MSPs vary with regard to their scope, level and diversity of stakeholder groups involved. They range from informing processes to monitoring processes and mechanisms, implementation processes, and what we call 'advanced multi-stakeholder processes' which include not only dialogues but consensus-building, decision-making and implementation. MSPs can also be conducted at different levels: local, national, or international, with some processes including sub-processes at different levels. Finally, MSPs can involve different numbers of stakeholder groups und thus vary in diversity, with increased diversity posing specific challenges as well as opportunities.
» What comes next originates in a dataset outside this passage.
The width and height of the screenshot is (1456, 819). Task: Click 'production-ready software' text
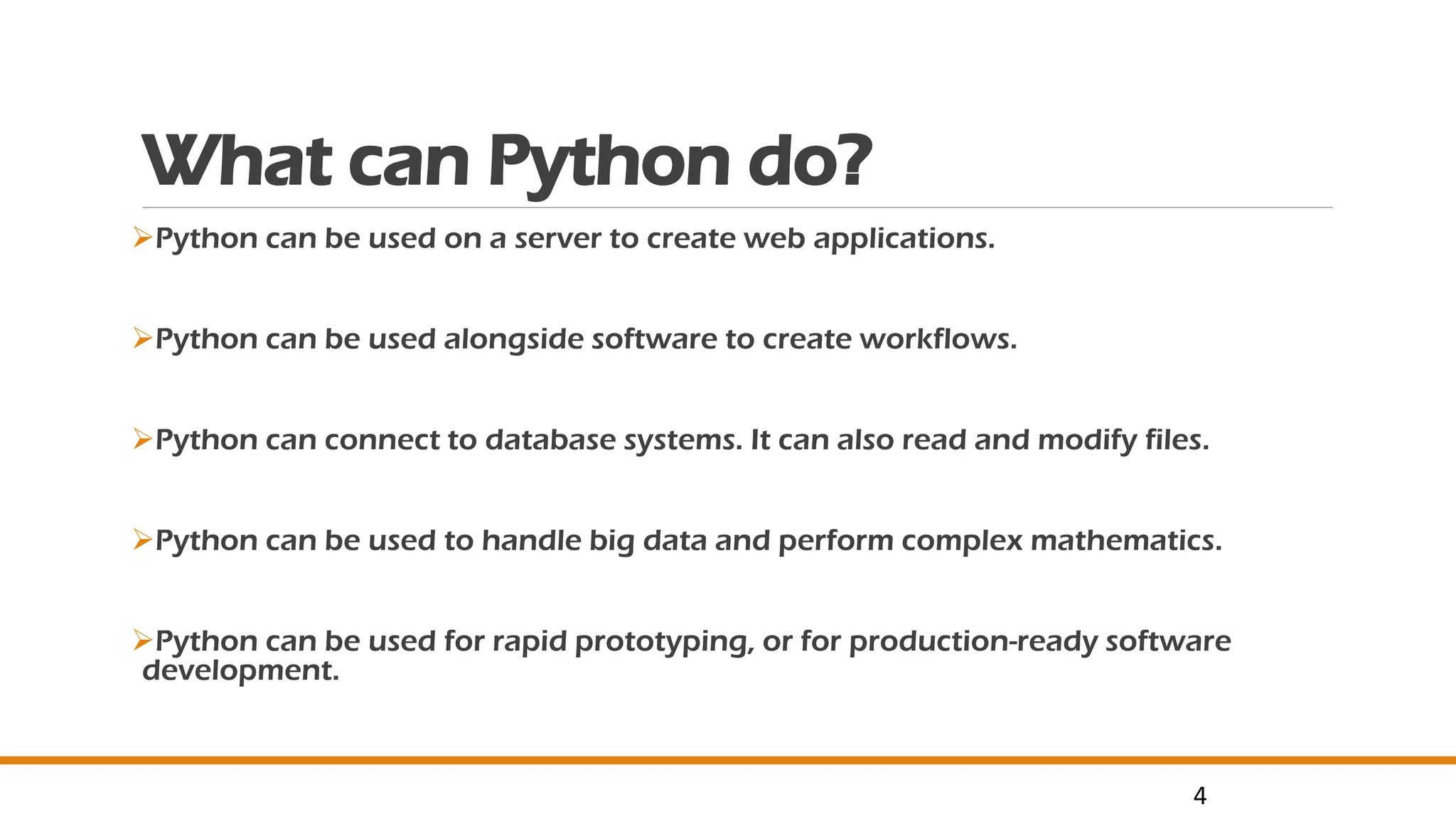(1039, 643)
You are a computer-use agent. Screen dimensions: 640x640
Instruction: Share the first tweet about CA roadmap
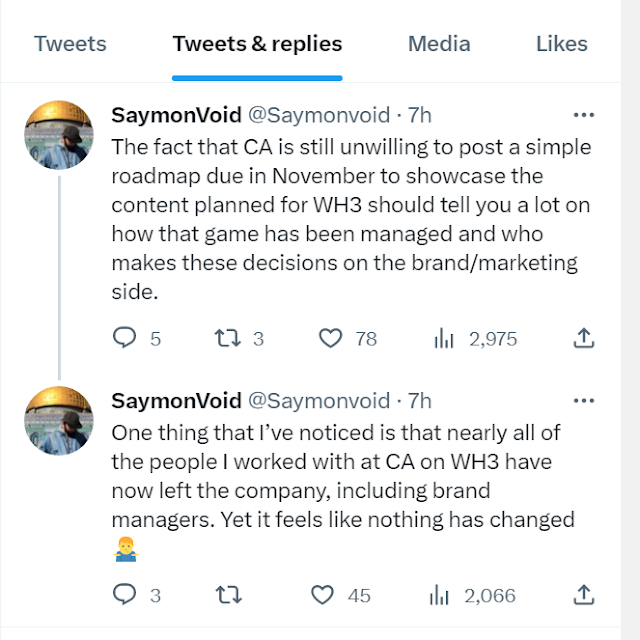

The different types of MSPs described below do not represent distinct categories. The categories overlap, and some processes will evolve over time.

 

5.1 Scope

 

1. Informing processes

MSPs can be designed to inform a governmental or intergovernmental decision-making process, or decision-making processes within other entities such as businesses, trade union associations, NGOs, etc. This we would call a "multi-stakeholder dialogue" or an "informing MSP". It can be designed as a one-off event or as an ongoing process. Such a process does not need to come to consensus decisions but be used to help lay out the view points, interests, arguments and experiences of the various groups which are being put forward to the decision-making body. The expectation is that the decision-making body will make a more informed decision. The advantage as opposed to separate hearings with different stakeholder groups is that a dialogue allows the stakeholders to debate the pro's and con's of their analysis and suggestions, clearly a value added for (inter)governmental decision-makers. In hearings, stakeholders are often reluctant or unable to outline the shortcomings of their suggestions; debating them with other groups who hold different views is more likely to clarify pro's and con's.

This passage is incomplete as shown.